Reliability-Based Lifetime Fatigue Damage Assessment of Offshore Composite Wind Turbine Blades

Abstract

This paper presents a method for stochastic deterioration modeling and fatigue damage assessment for composite wind turbine blades operating in offshore environments. The fatigue damage of the composite blades is analyzed and assessed based on the estimates for the applied loads along the blade span, stress analysis, fatigue crack evolution, and lifetime probability of fatigue failure. The complex stress states of the blade are mainly caused by the aerodynamic loads generated by corrected blade element momentum theory, gravity loads, and centrifugal loads. The fatigue of the wind turbine blade is then investigated on the basis of the actual fatigue damage propagation process.
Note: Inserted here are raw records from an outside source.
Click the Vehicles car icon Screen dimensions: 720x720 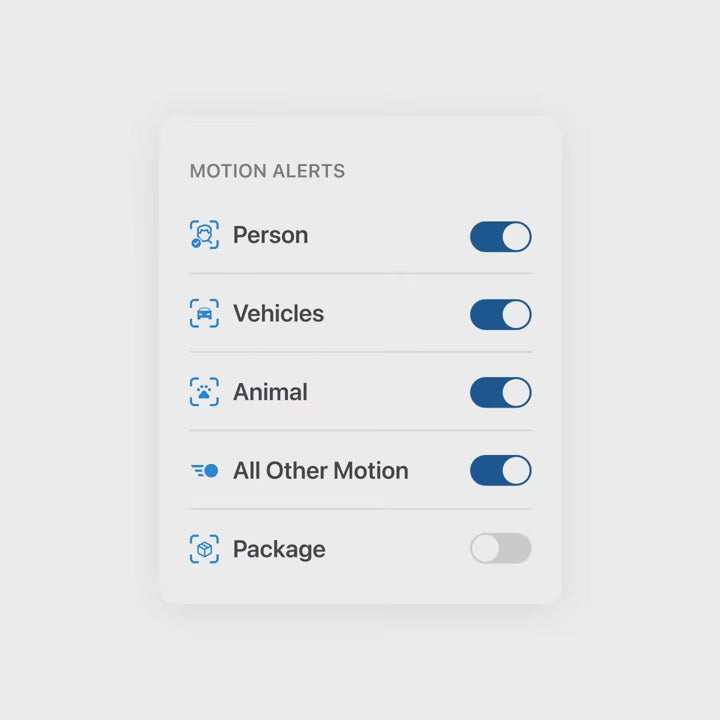click(204, 313)
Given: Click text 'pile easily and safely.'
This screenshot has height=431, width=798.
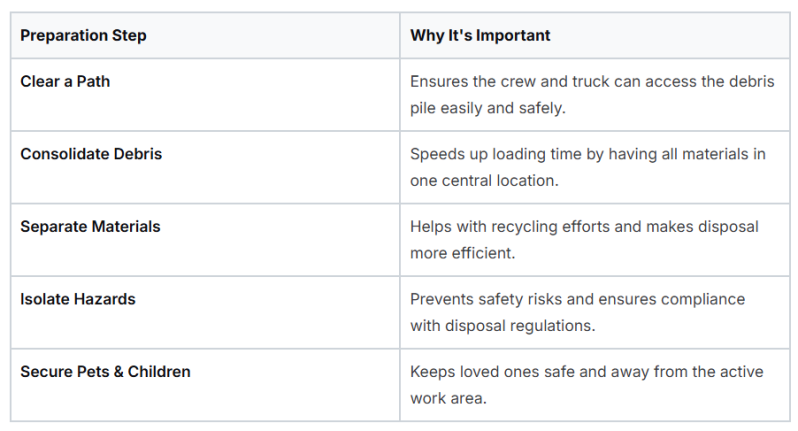Looking at the screenshot, I should coord(488,108).

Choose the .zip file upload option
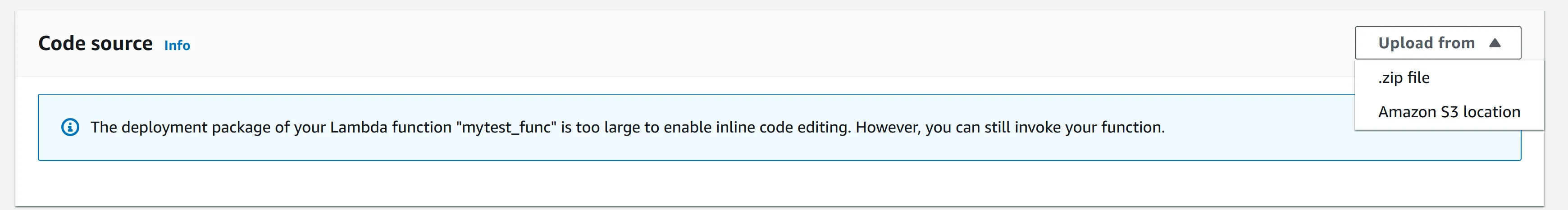click(1404, 78)
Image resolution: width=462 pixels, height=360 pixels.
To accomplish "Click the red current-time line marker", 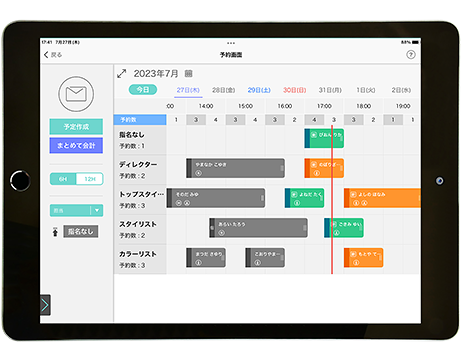I will (x=332, y=199).
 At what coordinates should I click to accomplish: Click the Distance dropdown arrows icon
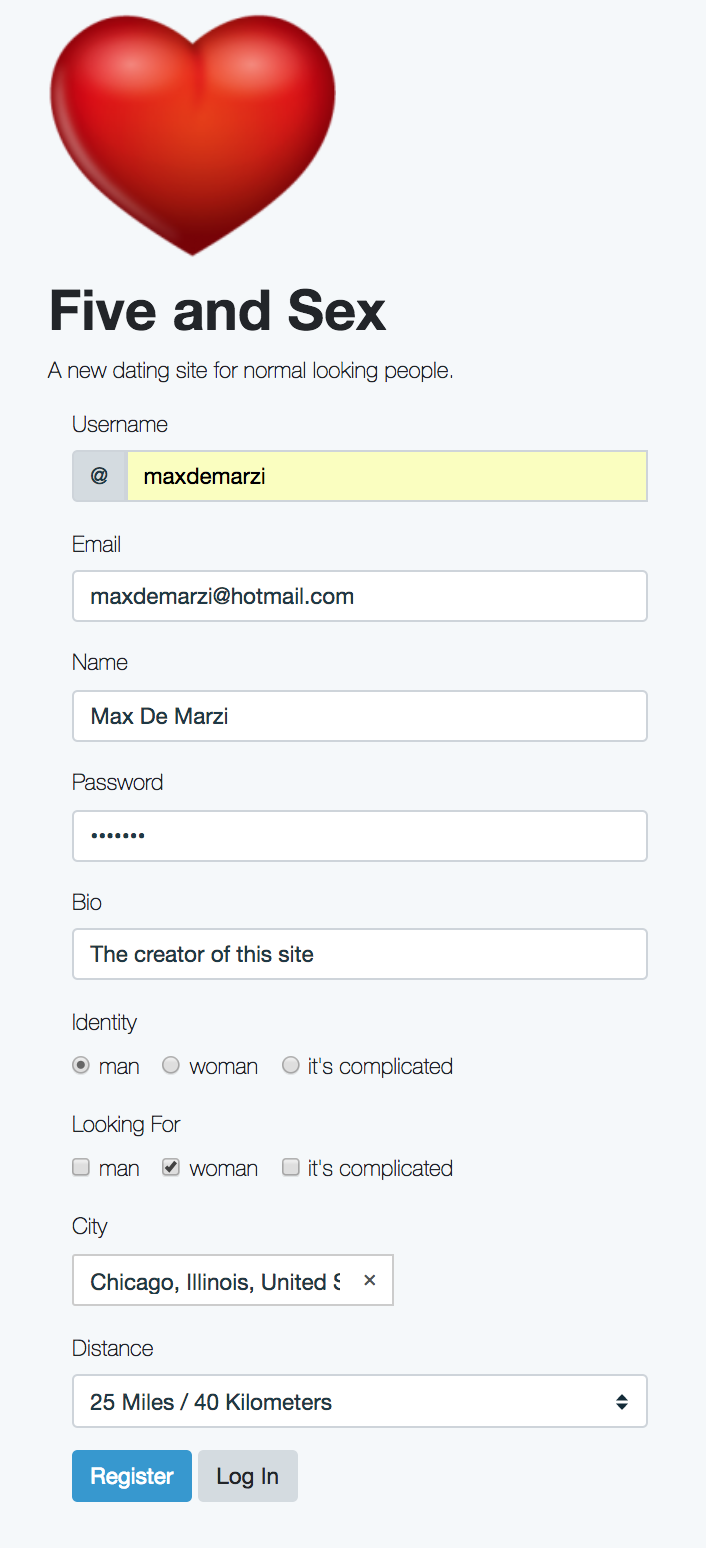pyautogui.click(x=621, y=1402)

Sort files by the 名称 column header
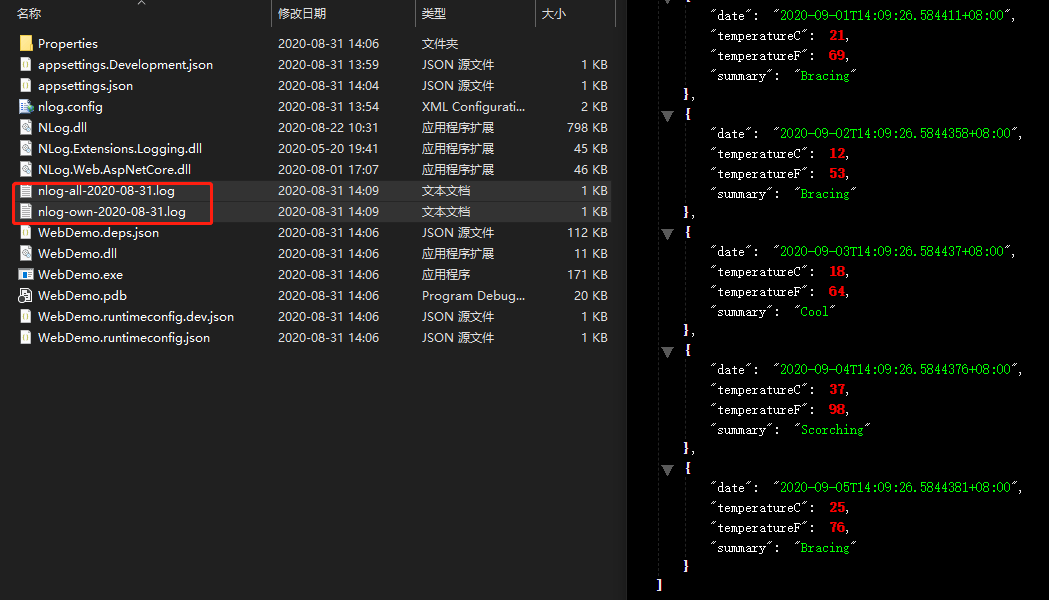pyautogui.click(x=30, y=14)
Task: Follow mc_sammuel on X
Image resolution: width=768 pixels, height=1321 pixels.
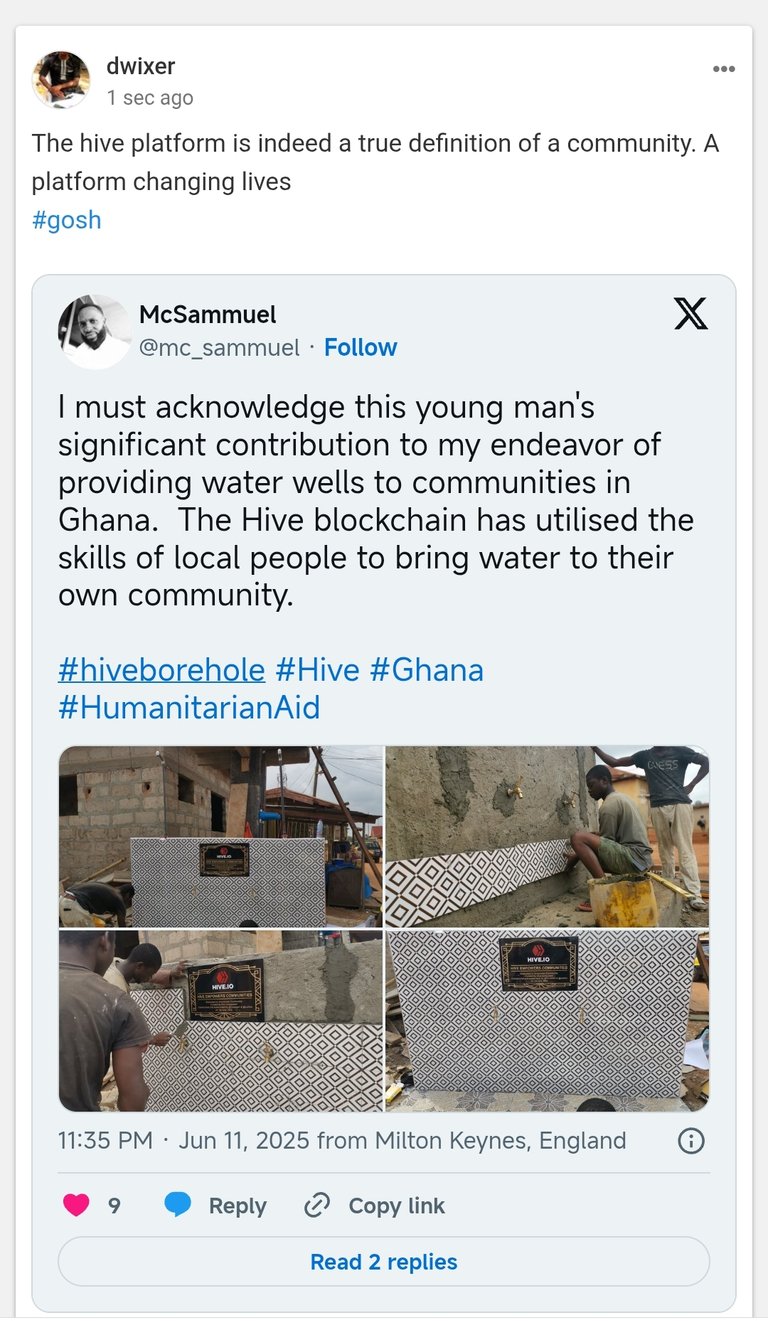Action: [x=360, y=347]
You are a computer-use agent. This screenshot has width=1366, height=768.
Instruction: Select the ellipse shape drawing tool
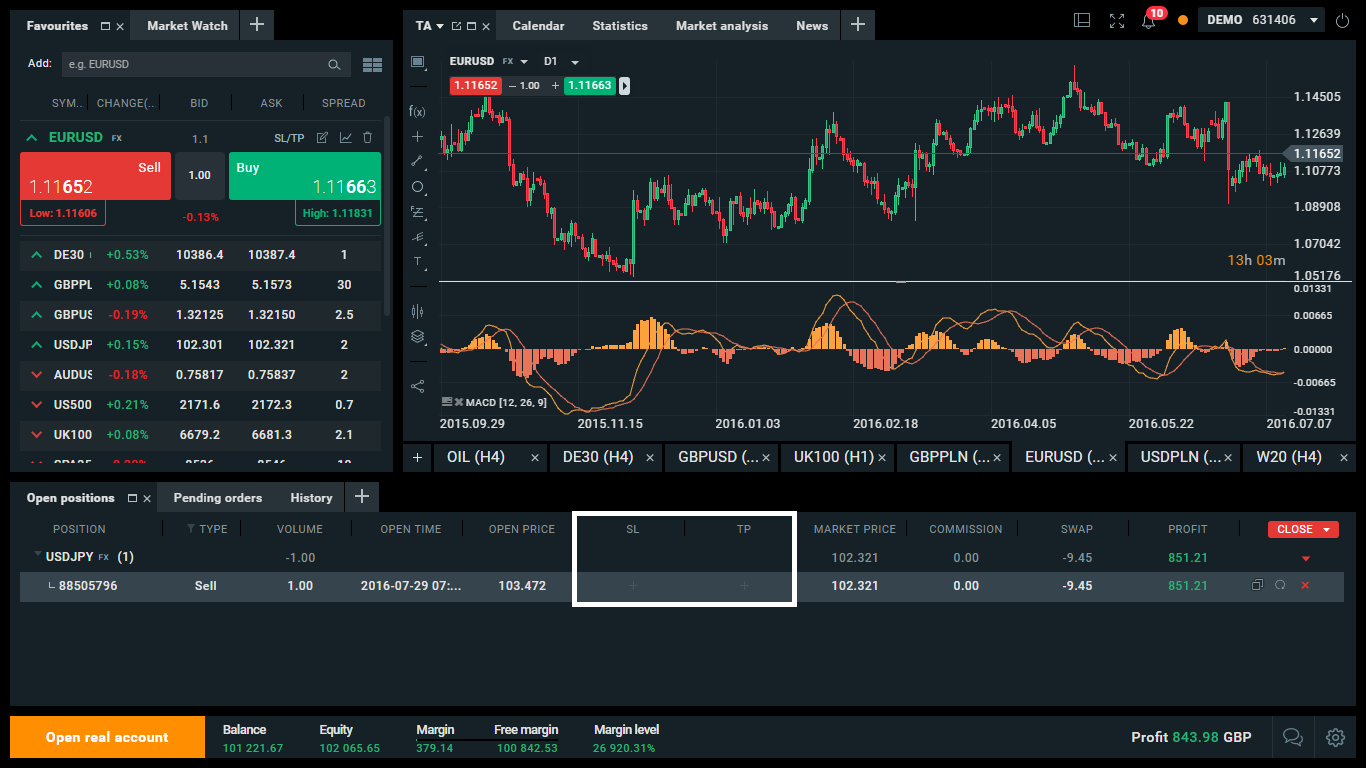tap(418, 187)
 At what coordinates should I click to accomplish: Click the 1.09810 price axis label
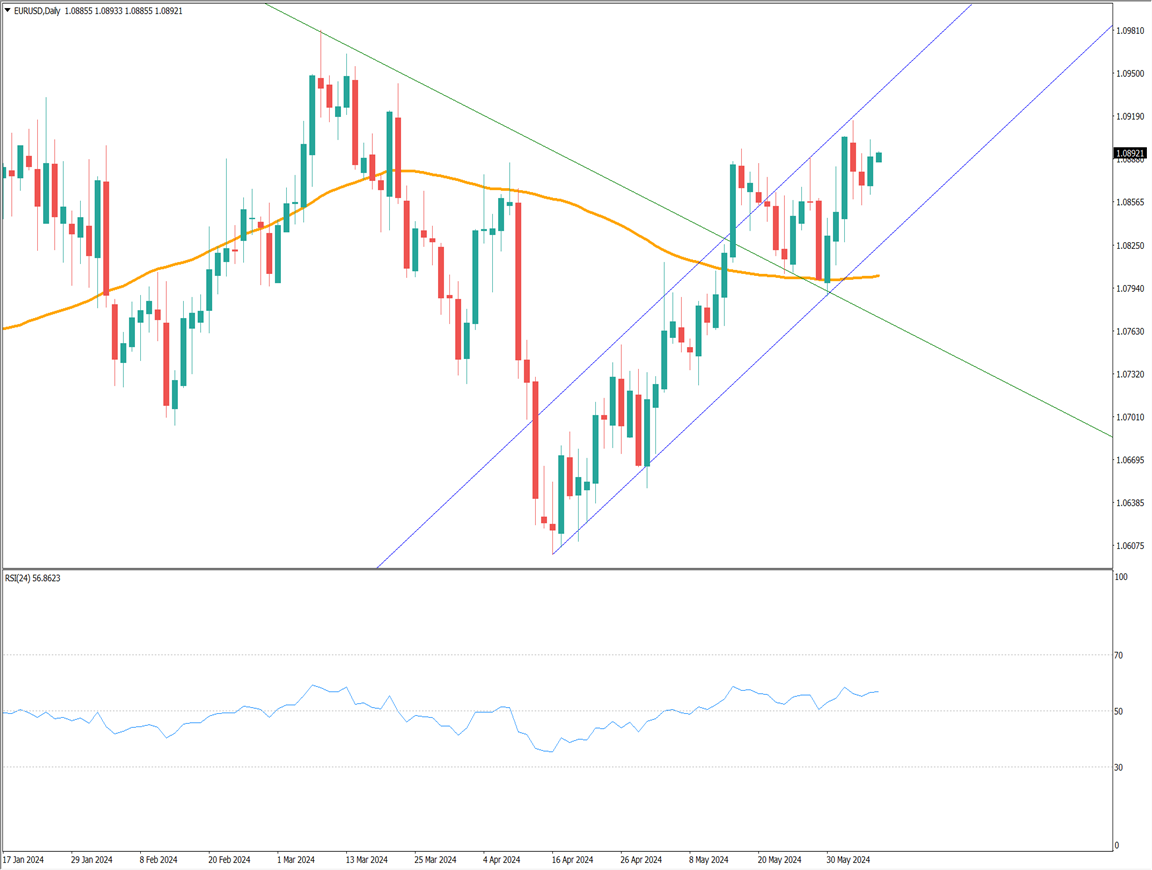click(1130, 31)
The stochastic gamma process is introduced to calculate the probability of fatigue failure of the blade for various critical limits, and these results together with lifecycle cost analysis are employed to determine the optimum maintenance strategy. Finally, a numerical example for a National Renewable Energy Laboratory 5-MW wind turbine blade is adopted to demonstrate the applicability of the proposed method. The numerical results show that the proposed approach can provide a reliable tool for estimating stress states, evaluating fatigue damage, analyzing lifetime fatigue failure probability, and optimizing repair time of the composite wind turbine blade.